Exercises ▸
1. Decide whether each statement agrees with the court opinion below, answering yes or no and quoting the deciding words of the opinion exactly: (a) Ordinance No. 1599 was adopted on July 7, 1914. (b) The decision in Blaise's Case was rendered in 1918. (c) Relator's lot lies outside the area covered by Ordinance No. 6789.
2. Turn the paragraph of the court opinion below that begins "The first section of the ordinance forbids" into a short list that keeps its main facts.
3. Reproduce word for word the part of the court opinion below starting with "The ordinance that" and going on through "within that area.".

Reading text ▸
****************

It was therefore contrary to the ruling in the Calvo Case and in the Blaise Case, that the municipal authorities refused to issue a permit to the relator in this case to remodel his building, or to construct another building on his lot, to be used as a grocery store. On the next day after this mandamus suit was filed, the municipality adopted another ordinance on the subject, under authority of the statute which had been enacted subsequent to the ruling in Calvo’s Case and in Blaise’s Case. The decision in the latter case was rendered on the' 30th of June, 1917, and from the circumstance that Act 27 of 1918 was enacted at the next session of the Legislature, which convened only a few months later, we assume that the statute was suggested by the court’s ruling in Blaise’s Case.

The ordinance' that was in effect when relator applied for a permit, and until this mandamus suit was filed, was Ordinance I No. 1599, Commission Council Series, adopted on July 7, 1914, forbidding the establishment of any grocery, barroom, private market or meat market, oyster shop, fruit shop, livery stable, nickel show, storeroom, warehouse, barber shop, blacksmith shop, or foundry on Dryades street, between Amelia street and Napoleon avenue, or on Peniston street, between S't. Charles ravenue and Magnolia street, or on General Taylor street, between St. Charles avenue and Magnolia street. The ordinance concluded with a statement that its object and purpose was to confine the use or occupancy of buildings on the streets mentioned to residences only. The grocery store which relator purposes to establish on General Taylor street, being at the corner of Baronne street, is between St. Charles avenue and Magnolia street.

The ordinance that was enacted on the day after this suit was filed is Ordinance No. 6789, C. C. S., forbidding the establishment or carrying on of any business, trade, or manufactory whatsoever, in or on any square or block between St. Charles avenue and broad street, and bounded on any of its sides by General Taylor street. Relator’s lot is within that area.

The first section of the ordinance forbids the establishment or carrying on, specifically, of any garage, or building, or place where automobile trucks or other gasoline-propelled vehicles, or automobile accessories or supplies, are stored, sold, parked, cleaned, repaired, or manufactured. The second section forbids, specifically, any theater, nickelodeon, motion picture show, or other place of amusement. The third section forbids, specifically, any blacksmith shop, factory, or manufacturing plant. The fourth section forbids, specifically, any oyster shop, or private market, or any stable; and the fifth section, in general terms, forbids “any other sort of business, trade or manufactory whatsoever.”

****************

Dataset rows ▸
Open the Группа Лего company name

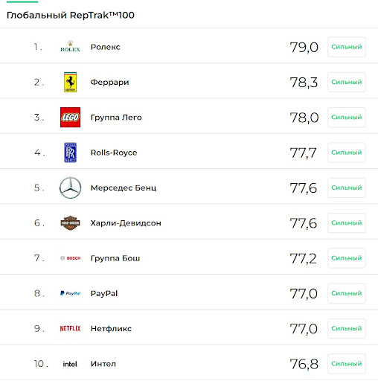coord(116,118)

****************

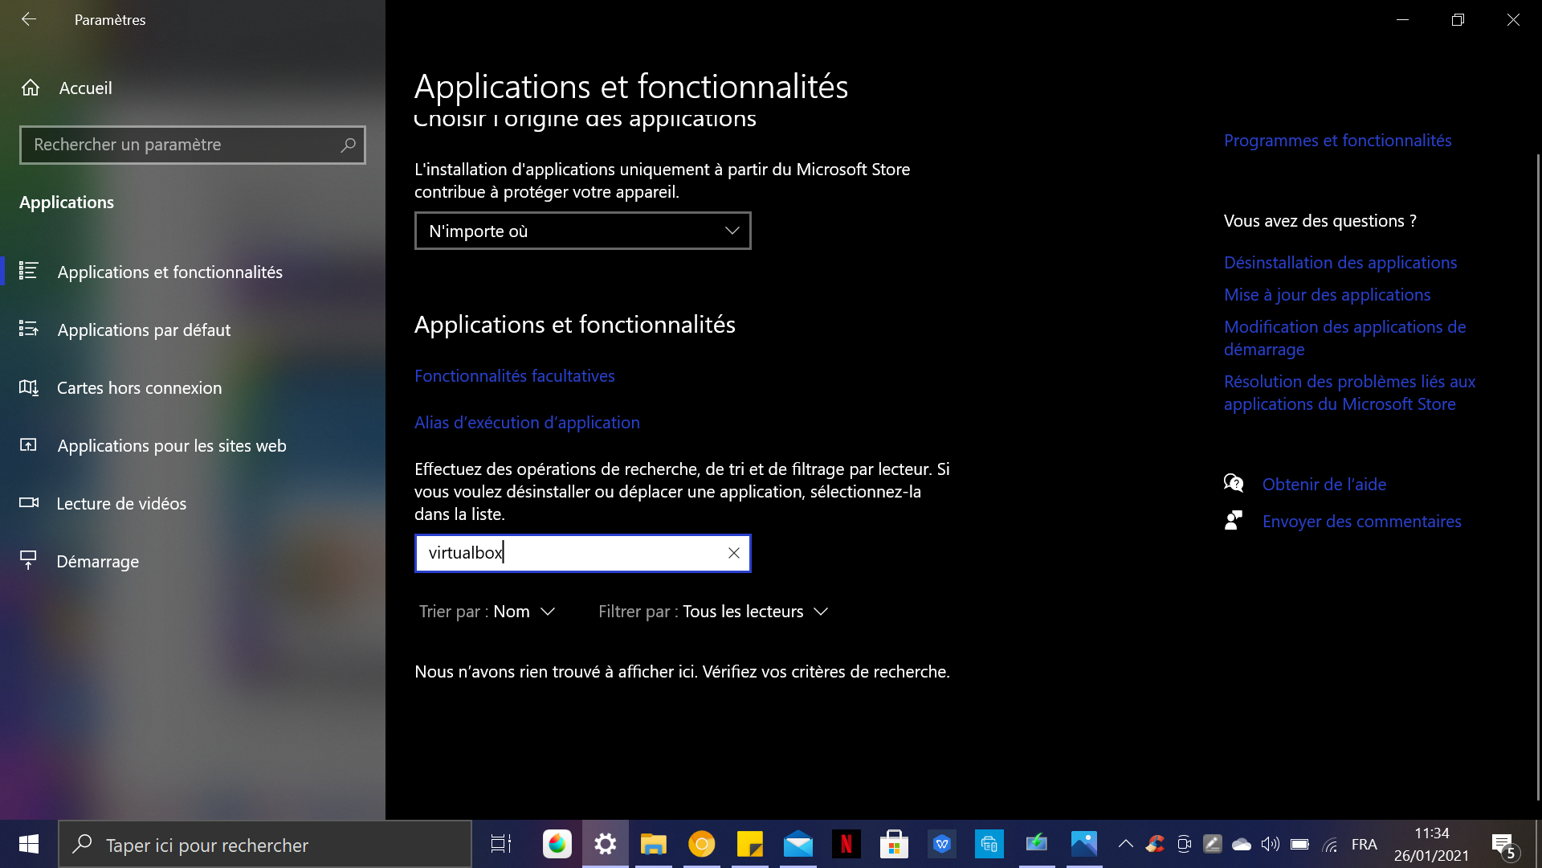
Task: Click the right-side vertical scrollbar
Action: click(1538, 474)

****************

List of solutions ▸
1.
(a) Yes: "adopted on July 7, 1914"
(b) No: "30th of June, 1917"
(c) No: "Relator’s lot is within that area."

2.
- Section one: no garage or place where gasoline-propelled vehicles, or automobile accessories or supplies, are stored, sold, parked, cleaned, repaired, or manufactured.
- Section two: no theater, nickelodeon, motion picture show, or other place of amusement.
- Section three: no blacksmith shop, factory, or manufacturing plant.
- Section four: no oyster shop, private market, or stable.
- Section five: no other business, trade, or manufactory of any kind.

3.
The ordinance that was enacted on the day after this suit was filed is Ordinance No. 6789, C. C. S., forbidding the establishment or carrying on of any business, trade, or manufactory whatsoever, in or on any square or block between St. Charles avenue and broad street, and bounded on any of its sides by General Taylor street. Relator’s lot is within that area.